Step 7 — Set Up a Consumer Request Process
Accepting and responding to consumer rights requests is not optional — and doing it ad hoc is a compliance risk. You need a documented, repeatable process before the first request arrives. Under CCPA, you must provide at least two methods for submitting requests, including a toll-free phone number (unless you operate exclusively online).
Designate a privacy point of contact
Assign responsibility for handling requests. This can be an existing employee, a privacy officer, or a legal advisor — but there must be a named owner who monitors the intake channel and tracks response deadlines.
Build your intake channels
At minimum, a web form or dedicated email address (e.g., privacy@yourdomain.com) plus a toll-free number. Both must be listed in your privacy policy. The web form should ask for the consumer's name, email, and the type of request — but no more than is reasonably necessary to verify the request.
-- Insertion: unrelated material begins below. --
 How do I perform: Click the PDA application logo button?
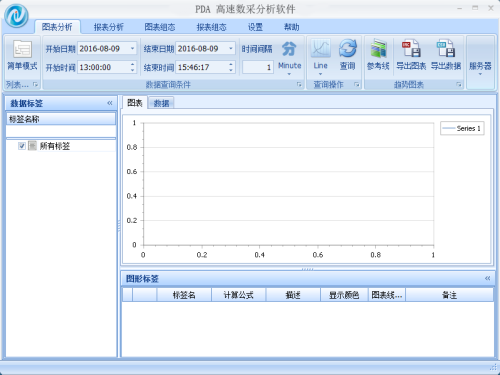16,16
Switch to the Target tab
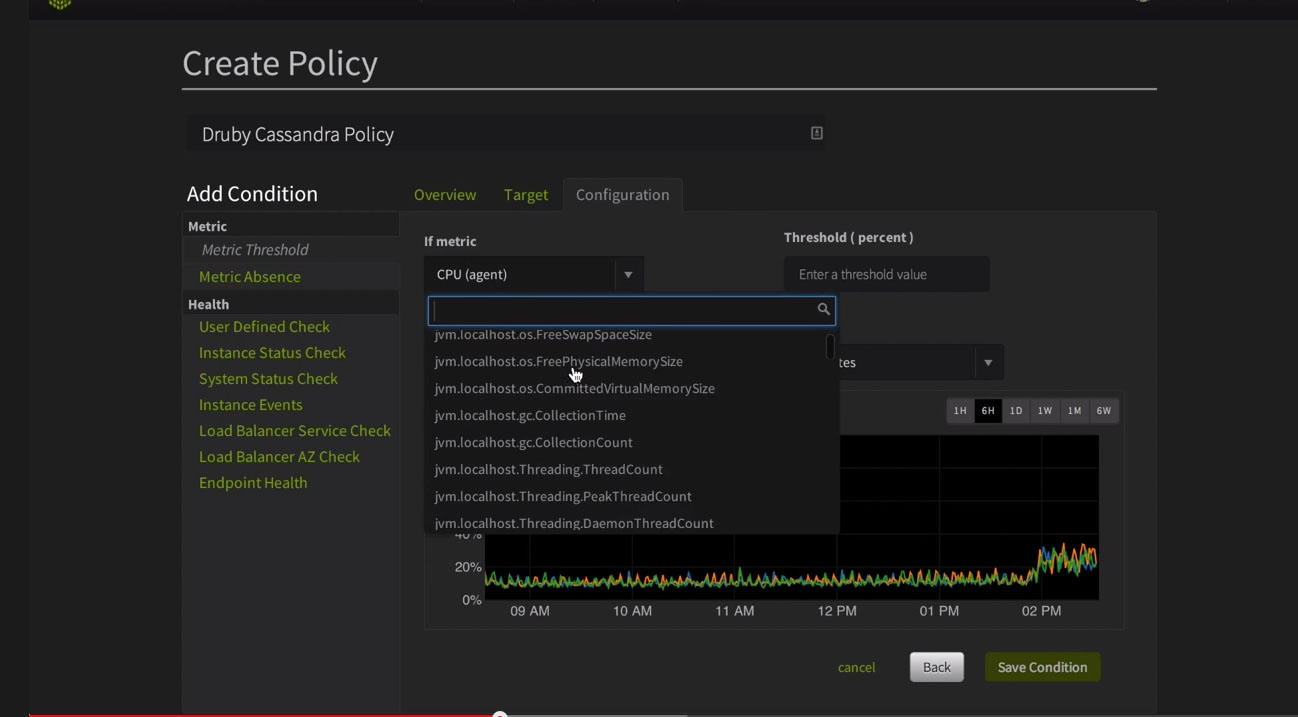This screenshot has width=1298, height=717. (x=526, y=194)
Define your verification process
You must verify the identity of the consumer making the request before disclosing or deleting data — but you cannot require a consumer to create an account to do so. For most small businesses, email verification (asking the consumer to confirm from the email associated with their account) is proportionate and sufficient.
Track and log all requests
Keep a record of every request received, the date received, what type of request it was, your verification steps, the response sent, and the date responded. If you ever face an audit or enforcement action, this log demonstrates good-faith compliance.
Test your process before you need it
Submit a test request yourself and see how long it actually takes to complete. A process that looks simple on paper often reveals gaps — data you cannot locate, a third-party vendor that does not have a deletion workflow, or an email address that bounces.
Step 8 — Deploy a Compliant Consent Banner
CCPA does not require opt-in consent for data collection in the same way GDPR does. However, it does require clear disclosure at or before the point of collection — and it absolutely requires opt-out mechanisms for any sale or sharing of data. A consent management platform (CMP) solves both problems simultaneously.
A well-configured CMP on your website will:
- Inform visitors about the categories of data collected and the purposes at first visit
- Provide a clear, functioning opt-out from sale and sharing of personal information
- Detect and respect the Global Privacy Control (GPC) browser signal automatically
- Block third-party tracking scripts (ad pixels, analytics, session-replay tools) until the appropriate consent or opt-out status is established
- Log consent decisions with a timestamp for your audit records
- Maintain a consent record linked to each user's session for verification
Printable CCPA Compliance Checklist for Small Businesses (2026)
Use this checklist to track your compliance progress. Click each item to mark it complete.
Frequently Asked Questions
The bottom line: CCPA compliance is not a one-time project
CCPA and CPRA compliance is an ongoing operational practice. The law requires annual privacy-policy updates, a functioning consumer request process, up-to-date vendor contracts, and a consent mechanism that actually blocks data sharing — not just displays a notice. California's Privacy Protection Agency is actively enforcing, and the threshold to trigger obligations is lower than most small business owners realise.
The best place to start today is your website: understand every tracker and pixel firing on your pages, ensure your consent banner technically blocks them by consent state, and add a functioning "Do Not Sell or Share" link. Everything else builds on that foundation.